Mock-ups to learn about materials or techniques

Conservators often create mock-ups to learn more about an artist’s materials or techniques. The process can reveal information about which types of marks or conditions in an artwork are a result of making the work as opposed to areas that have been damaged by handling or environmental causes.

In our recreation, we prepared paper of similar weight and texture to that used by Celmins by airbrushing half of the sheet with a light layer of white Golden acrylic paint. Just as Celmins did with her drawing studies, we tested a range of pencil grades on the paper with the ground layer and the unprepared side of the paper.

 

Pencil tests on paper sprayed with acrylic ground paint. Photo: James Gouldthorpe

 

 

Variety of pencil and charcoal tests on prepared paper. Photo: James Gouldthorpe

 

The ground layer created a thin, hard surface on top of the paper. The ground layer was so thin that it did not completely cover the texture of the paper, but created a smooth finish that allowed the pencil to glide across the surface. This quality was important to Celmins, who noted, “The paper has a skin and I put another skin on it.

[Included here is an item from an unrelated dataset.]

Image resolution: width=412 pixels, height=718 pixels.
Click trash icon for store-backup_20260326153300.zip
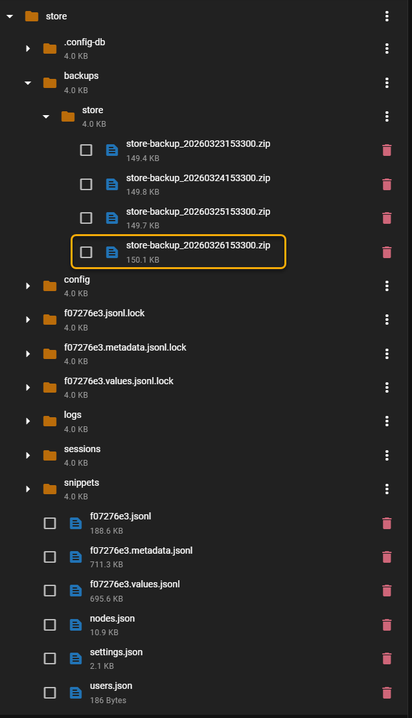[387, 252]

There is a kind of integrity between the tooth of the paper and the graphite. When all is in balance it projects in a clean and strong way and feels right.” (Larsen)

Using a ground, the graphite could lie directly on the surface of the paper rather than digging into the surface and embedding in the fibers. The ground layer was hard and smooth, allowing the pencil to move quickly over the surface, complementing Celmins’s process of building an image a single graphite stroke at a time.

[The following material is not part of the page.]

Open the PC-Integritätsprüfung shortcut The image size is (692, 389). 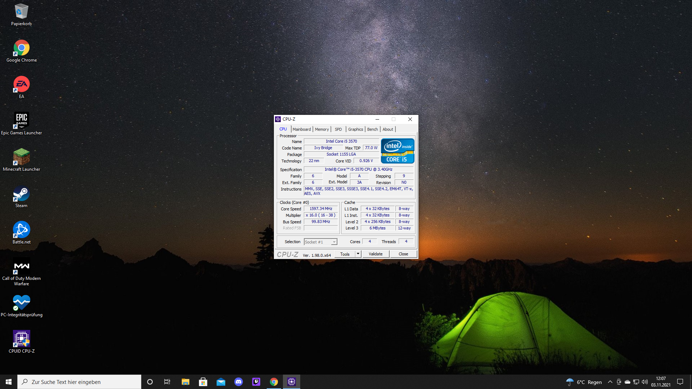21,303
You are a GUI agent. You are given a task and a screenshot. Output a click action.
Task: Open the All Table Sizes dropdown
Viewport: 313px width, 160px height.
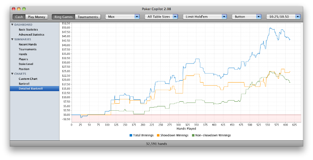click(x=161, y=17)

The ground layer also increased the visual contrast between the paper support and the graphite, keeping the graphite on the surface, rather than embedding into the texture, and reduced the surface sheen of the paper, creating more contrast overall.

 

Extending this practice to participants in workshops

As a part of the Artist Initiative, SFMOMA hosted three small workshops to complement the Celmins retrospective. One of the main goals was to provide means and access to close observation and discussion of Celmins’s materials and techniques.

 

Photo: Don Ross

 

The workshop participants engaged in the practice of testing different grades of pencils on papers with a ground and without a ground. This activity led to an enriched discussion about the physical interactions of materials and how the ground layer changed the sensation of drawing. The pencil moved over the surface of the ground in a different manner than the unprepared paper ― even the sound of the pencil on the two surfaces were distinct. The practice engaged more of the senses: touch, sound, and sight. This was a fairly simple exercise, but it led to nuanced discussion and observations that we probably would not have arrived at without physically handling the materials. “Drawing on the gesso ground seemed to give me more control of the line, make for a more even line weight, and lifted the line above the surface of the paper,” said John Zurier, an artist and workshop participant.

Another participant noted that using a ground elevated the graphite to “main player,” taking the interaction with the paper out of the equation.

 

Photo: Don Ross

Physically interacting with and handling the same materials as the artist brought a deeper level of engagement and observation when examining the artwork. Danielle Lawrence, artist and workshop participant, observed, “The pencil tests on these different grounds definitely made me rethink how I have been using pencil on paper all these years and certainly revealed Celmins’s magical graphite touch.”

This hands-on activity also fostered camaraderie in the group as everyone engaged with the same process at the same time, and the activity itself felt very familiar (who hasn’t spent time drawing with pencils?). This helped create a more informal atmosphere ripe for an exchange of ideas.

In retrospect, the material studies, initially undertaken for research and technical analysis by the conservation department, created avenues to raise audience awareness and appreciation of an artist’s work. Tactile experiences like these offer a rich pathway for future programming and audience engagement.